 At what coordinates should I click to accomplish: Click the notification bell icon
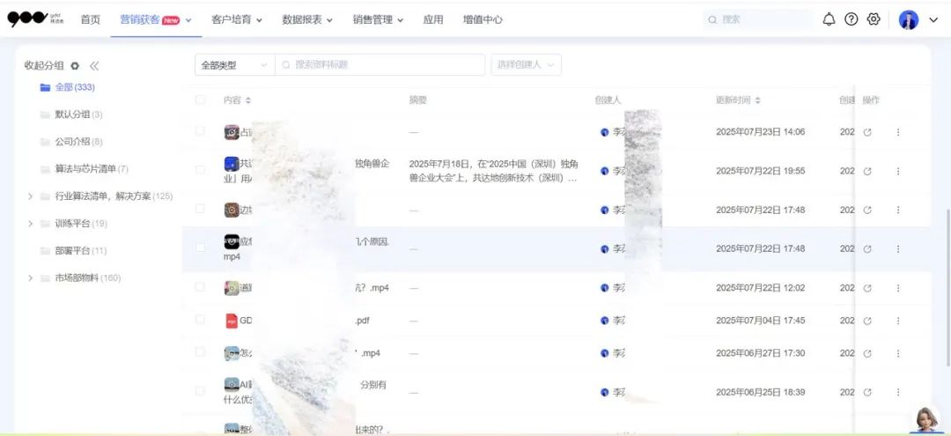pos(829,19)
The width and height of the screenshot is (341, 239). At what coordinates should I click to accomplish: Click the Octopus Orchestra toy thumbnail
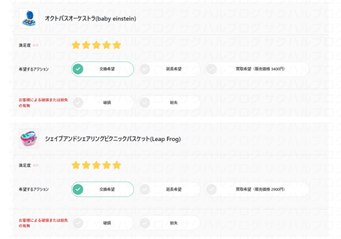pyautogui.click(x=29, y=18)
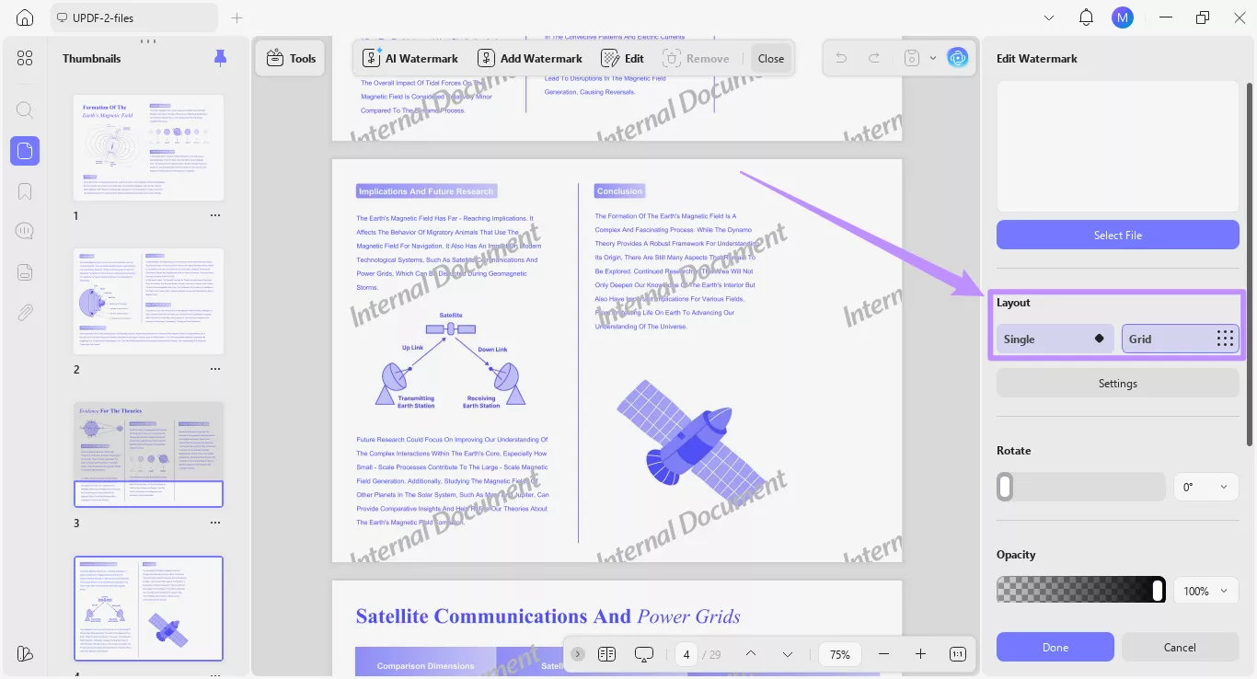Close the watermark editing mode
The height and width of the screenshot is (679, 1257).
click(770, 57)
▬▬▬
Exercise - No pictures, please. Output the listing above exactly as it stands.

Output for this task -
 At what coordinates should I click to accomplish: Click the notification bell icon
pos(829,19)
The width and height of the screenshot is (341, 239). At what coordinates should I click to accomplish: Click the Octopus Orchestra toy thumbnail
pyautogui.click(x=29, y=18)
Close the watermark editing mode
The height and width of the screenshot is (679, 1257).
click(770, 57)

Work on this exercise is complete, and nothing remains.